Trade Forum Features

The role of Aid for Trade and technical trade assistance in regional economic integration

6 July 2015
ITC News

Recent developments in world trade regulation increasingly exhibit a focus on mega-regional trade agreements and other processes of inter- and intra-regional economic integration. These dynamics span advanced, emerging, less developed countries and everything in between. Even where such agreements are ostensibly only being negotiated between developed regions – such as in the proposed Transatlantic Trade and Investment Partnership (TTIP) between the European Union and the United States of America – there are inevitably consequences for the developing world.

While trade openness creates growth, it is not in and of itself a panacea for the myriad challenges of development. In the dual context of crafting of the post-2015 Sustainable Development Goals and the transition between what I deem the ‘old’ and ‘new’ worlds of trade, it is important to consider the potential risks and rewards mega-FTAs and regional integration efforts may hold for emerging regions. It is more important still to examine and reaffirm the role the International Trade Centre (ITC) has played and continues to play in advancing the Aid for Trade (AFT) agenda.

In The Geneva Consensus, a book I published just after my departure from the World Trade Organization, I highlighted the need to find a balance between the benefits of creating economic gains through trade and the potential impact trade openness can have on social fabrics. Opening trade does create efficiencies, and therefore economic gains – but policymakers must make sure these economic gains also translate into social gains at all levels of society, especially for developing countries where inequalities have been on the rise.

Though reducing trade obstacles can and does level the playing field of world trade, such obstacles are themselves being transformed as we transition from the old to the new world of trade. In the old world, trade obstacles were drawn along the lines of national systems of production and existed to protect domestic producers from competition. In that world, opening trade meant reducing these obstacles, primarily tariffs, quotas and subsidies. Eliminating these barriers, if not easy, was fairly straightforward for trade negotiators.

New-world obstacles

In the new world, production has become transnational along global value chains for both goods and services. While some oldworld trade barriers remain, new-world obstacles to trade are increasingly based on precautionary measures vis-à-vis the safety and preferences of a nation’s or region’s consumers and not the protection of its industries. The path to reducing trade barriers based on precaution is harder to tread because it requires harmonizing value-based norms and quality and safety-based standards that also happen to reflect citizens’ collective preferences.
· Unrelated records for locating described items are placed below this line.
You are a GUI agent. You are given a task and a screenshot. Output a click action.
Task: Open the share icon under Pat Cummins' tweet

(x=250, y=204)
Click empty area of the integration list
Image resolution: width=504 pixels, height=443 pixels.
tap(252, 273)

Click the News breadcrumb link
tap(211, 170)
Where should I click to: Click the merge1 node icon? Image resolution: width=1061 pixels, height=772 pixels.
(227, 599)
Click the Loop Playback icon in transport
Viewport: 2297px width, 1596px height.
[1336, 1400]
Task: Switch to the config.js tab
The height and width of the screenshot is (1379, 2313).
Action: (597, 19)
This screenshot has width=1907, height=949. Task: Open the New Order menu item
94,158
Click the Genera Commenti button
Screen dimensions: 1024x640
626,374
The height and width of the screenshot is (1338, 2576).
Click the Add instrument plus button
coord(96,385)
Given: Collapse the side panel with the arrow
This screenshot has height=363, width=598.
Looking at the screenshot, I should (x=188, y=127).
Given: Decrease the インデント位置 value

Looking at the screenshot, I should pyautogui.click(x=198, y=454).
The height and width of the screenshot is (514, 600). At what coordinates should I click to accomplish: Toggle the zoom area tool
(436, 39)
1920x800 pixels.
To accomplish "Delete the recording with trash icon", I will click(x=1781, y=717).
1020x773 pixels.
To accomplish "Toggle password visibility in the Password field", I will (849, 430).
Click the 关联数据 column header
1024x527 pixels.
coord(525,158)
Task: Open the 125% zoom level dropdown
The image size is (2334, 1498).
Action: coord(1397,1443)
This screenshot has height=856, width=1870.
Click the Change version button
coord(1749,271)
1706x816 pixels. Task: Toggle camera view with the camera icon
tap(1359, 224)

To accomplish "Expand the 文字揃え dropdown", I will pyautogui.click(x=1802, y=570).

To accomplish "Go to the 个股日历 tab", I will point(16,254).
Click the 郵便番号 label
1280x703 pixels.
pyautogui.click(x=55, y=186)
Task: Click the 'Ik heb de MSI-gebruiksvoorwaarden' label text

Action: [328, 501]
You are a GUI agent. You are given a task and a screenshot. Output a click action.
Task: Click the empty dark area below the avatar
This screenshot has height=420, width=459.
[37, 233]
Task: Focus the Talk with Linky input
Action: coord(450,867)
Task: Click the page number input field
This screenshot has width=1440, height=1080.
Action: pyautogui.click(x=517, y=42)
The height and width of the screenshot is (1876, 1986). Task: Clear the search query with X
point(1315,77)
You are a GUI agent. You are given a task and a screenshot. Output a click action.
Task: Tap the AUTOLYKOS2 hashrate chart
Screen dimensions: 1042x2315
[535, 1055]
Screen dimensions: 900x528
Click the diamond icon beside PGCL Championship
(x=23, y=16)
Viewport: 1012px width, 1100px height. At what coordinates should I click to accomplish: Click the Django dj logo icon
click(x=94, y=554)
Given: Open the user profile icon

At the same time, the graduated tradeopenness approach based on differing levels of development that reigned in the old world of trade is no longer applicable in the new. Variable tariff regimes based on development levels were possible in the old world but are not in the new. Take, for example, standards on maximum residual pesticide residue for flowers. Having a graduated standard for lower, middle and high-income countries does not make sense. In this example, we can imagine the tangible advantages regulatory convergence achieved through a megaregional trade deal like the Trans-Pacific Partnership or the TTIP could have for a flower farmer in an African country like Rwanda.

Meanwhile, developing regions are still dependent on the evolution of external regulatory bodies even as certain intra-regional economic integration movements begin to bear their fruits, as in Eastern Africa, Central America and within ASEAN. However, much is left to be done on a global scale. Despite some progress at Bali in 2014, the Doha Round remains unfinished. Many tariffs are still high in developing countries, particularly in emerging markets. Excessive agricultural subsidies can present substantial barriers to these countries’ abilities to fully integrate with more developed nations.

But there is good news. These and other persistent obstacles to developing regions’ full integration and world trade can be overcome. Through both material and technical trade assistance – especially in adapting to sanitary and phytosanitary standards, and the establishment of benchmark private standards – ITC and its partner organizations and countries are working to ensure developing and emerging economies’ continued success dovetailing with the evolving architecture of the new world of trade.

BOOSTING COMMERCE FOR GOOD

As regards the overall success of Aid for Trade (AFT), I remain encouraged by what I perceive to be two of its major achievements. First, the programme has helped to effectively mobilize resources towards projects that boost commerce through improved trade infrastructure and reduced red tape. Secondly, by mainstreaming the importance of trade’s positive role for development, AFT has sustained interest in development and trade despite the difficult geopolitical context of the global economic crisis. Continued streamlining of Aid for Trade’s resource allocation process and evergreater transparency and accountability will ensure the initiative’s continued success.

As a major player in Aid for Trade, ITC can and should remain ahead of the curve in this new world of trade. Its recognized expertise in both public and private standards have become a key determinant of the capacities of developing countries and SMEs to trade.